- _SOURCE DATA_
=====
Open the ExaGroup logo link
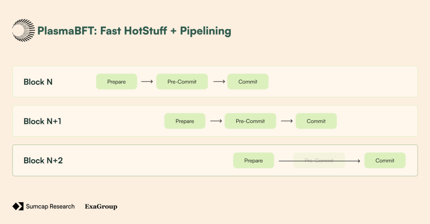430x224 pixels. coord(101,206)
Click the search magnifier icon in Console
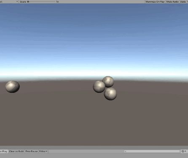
=====
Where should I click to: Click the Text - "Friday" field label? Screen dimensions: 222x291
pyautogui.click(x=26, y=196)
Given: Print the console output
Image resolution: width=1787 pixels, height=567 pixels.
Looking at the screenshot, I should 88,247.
=====
- _TASK PROMPT_
Write out, word for word, the stretch of entries that begins at the line with "Open the ExaGroup logo link" and ends at the line with "Click the search magnifier icon in Console". Pictures do not belong in it.

- _YOUR RESPONSE_
Open the ExaGroup logo link
430x224 pixels. coord(101,206)
Click the search magnifier icon in Console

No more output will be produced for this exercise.